Uni Eropa kembali menyerukan agar konflik antara Israel dan Hamas diselesaikan melalui jalur negosiasi. Pernyataan ini disampaikan oleh Kepala Kebijakan Luar Negeri Uni Eropa, Kaja Kallas, dalam konferensi pers bersama Kepala Otoritas Luar Negeri Israel, Gideon Saar, pada Senin (24/3). Uni Eropa menegaskan bahwa meskipun Israel memiliki hak untuk membela diri, setiap tindakan militer harus tetap “proporsional” dan menghindari korban dari kalangan sipil.
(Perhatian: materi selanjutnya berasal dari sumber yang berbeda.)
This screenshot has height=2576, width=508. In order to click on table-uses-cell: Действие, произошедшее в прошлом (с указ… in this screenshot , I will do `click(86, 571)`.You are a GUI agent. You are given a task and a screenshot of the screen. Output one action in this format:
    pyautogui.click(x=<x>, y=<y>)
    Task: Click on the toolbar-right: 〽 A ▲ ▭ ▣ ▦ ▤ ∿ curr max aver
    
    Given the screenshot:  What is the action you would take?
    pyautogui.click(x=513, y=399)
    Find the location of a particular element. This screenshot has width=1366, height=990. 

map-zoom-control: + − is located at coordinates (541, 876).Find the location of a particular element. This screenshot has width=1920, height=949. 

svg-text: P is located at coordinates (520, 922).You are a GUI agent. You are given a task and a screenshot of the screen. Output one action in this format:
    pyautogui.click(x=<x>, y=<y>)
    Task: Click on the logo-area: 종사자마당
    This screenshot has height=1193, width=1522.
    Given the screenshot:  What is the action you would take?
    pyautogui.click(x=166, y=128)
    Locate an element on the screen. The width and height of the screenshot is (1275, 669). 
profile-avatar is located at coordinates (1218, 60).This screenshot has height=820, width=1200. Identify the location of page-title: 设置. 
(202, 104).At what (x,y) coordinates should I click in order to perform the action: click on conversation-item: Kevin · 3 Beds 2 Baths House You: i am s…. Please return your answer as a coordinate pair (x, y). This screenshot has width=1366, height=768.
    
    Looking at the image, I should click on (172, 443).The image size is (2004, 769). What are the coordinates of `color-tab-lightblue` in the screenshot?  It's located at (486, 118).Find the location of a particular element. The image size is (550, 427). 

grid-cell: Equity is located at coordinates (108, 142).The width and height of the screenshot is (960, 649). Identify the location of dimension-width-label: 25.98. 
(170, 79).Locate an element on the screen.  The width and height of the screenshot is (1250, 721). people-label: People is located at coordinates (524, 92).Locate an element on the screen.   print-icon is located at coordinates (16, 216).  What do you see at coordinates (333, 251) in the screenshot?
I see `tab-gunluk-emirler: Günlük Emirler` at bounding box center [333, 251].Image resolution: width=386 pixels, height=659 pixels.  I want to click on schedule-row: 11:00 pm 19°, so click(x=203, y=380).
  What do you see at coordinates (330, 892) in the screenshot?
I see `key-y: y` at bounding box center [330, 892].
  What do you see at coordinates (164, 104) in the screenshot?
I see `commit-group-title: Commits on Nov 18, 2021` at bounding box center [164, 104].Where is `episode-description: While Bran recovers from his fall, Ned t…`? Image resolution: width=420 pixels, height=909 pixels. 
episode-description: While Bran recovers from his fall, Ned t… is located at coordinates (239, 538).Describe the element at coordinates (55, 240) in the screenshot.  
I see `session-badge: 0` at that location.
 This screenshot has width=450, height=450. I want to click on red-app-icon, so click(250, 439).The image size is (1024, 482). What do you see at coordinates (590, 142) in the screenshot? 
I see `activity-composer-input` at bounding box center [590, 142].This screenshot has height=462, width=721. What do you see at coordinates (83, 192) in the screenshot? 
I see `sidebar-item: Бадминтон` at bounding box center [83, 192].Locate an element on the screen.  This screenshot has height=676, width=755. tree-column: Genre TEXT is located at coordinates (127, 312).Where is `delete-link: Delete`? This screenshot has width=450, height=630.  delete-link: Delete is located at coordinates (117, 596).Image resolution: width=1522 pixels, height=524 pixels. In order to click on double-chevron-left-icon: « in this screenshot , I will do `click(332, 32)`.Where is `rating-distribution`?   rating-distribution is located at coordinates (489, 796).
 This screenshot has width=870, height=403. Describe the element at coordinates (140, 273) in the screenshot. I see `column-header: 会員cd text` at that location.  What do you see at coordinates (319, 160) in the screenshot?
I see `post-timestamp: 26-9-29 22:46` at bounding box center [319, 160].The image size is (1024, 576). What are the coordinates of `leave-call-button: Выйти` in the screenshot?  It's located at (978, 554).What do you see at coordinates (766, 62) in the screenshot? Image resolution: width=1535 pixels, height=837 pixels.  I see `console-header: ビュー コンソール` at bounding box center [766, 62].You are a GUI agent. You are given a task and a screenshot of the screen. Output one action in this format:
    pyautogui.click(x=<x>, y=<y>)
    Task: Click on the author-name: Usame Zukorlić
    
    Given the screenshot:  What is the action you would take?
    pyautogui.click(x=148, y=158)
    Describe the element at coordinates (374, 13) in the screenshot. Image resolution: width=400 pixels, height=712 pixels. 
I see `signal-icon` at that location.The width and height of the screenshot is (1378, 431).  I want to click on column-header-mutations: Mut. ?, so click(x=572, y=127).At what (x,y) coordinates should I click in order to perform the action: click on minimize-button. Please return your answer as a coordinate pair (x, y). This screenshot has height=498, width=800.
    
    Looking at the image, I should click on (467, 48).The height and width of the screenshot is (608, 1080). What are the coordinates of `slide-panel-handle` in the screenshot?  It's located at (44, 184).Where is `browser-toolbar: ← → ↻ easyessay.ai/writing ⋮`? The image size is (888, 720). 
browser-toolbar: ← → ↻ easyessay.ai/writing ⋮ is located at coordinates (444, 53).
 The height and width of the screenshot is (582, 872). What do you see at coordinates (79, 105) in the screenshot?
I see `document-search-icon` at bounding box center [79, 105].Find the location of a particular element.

Gideon Saar dalam pertemuan tersebut menegaskan bahwa Israel terbuka untuk mengakhiri konflik melalui diplomasi, namun menurutnya pihak Palestina tidak menunjukkan kerja sama yang diperlukan, sehingga memaksa Israel untuk mengambil tindakan militer. Saar juga menyebutkan bahwa perang dapat segera berakhir jika Hamas bersedia membebaskan semua sandera Israel dan meninggalkan Jalur Gaza.

Di tengah upaya diplomasi, pasukan Israel kembali melancarkan serangan ke Jalur Gaza sejak Selasa (18/3). Kantor Perdana Menteri Israel, Benjamin Netanyahu, menyatakan bahwa serangan ini merupakan tanggapan terhadap penolakan Hamas terhadap proposal Amerika Serikat yang bertujuan memperpanjang gencatan senjata serta melanjutkan pembebasan sandera.

Sebelumnya, gencatan senjata antara kedua pihak telah berlangsung sejak 19 Januari, tetapi berakhir pada 1 Maret. Meski ada upaya mediasi untuk mempertahankan ketenangan, pertempuran kembali berkobar pada 2 Maret setelah Israel melarang masuknya bantuan kemanusiaan ke Jalur Gaza dan meningkatkan tekanan terhadap Hamas karena menolak rencana perdamaian baru yang diusulkan oleh AS.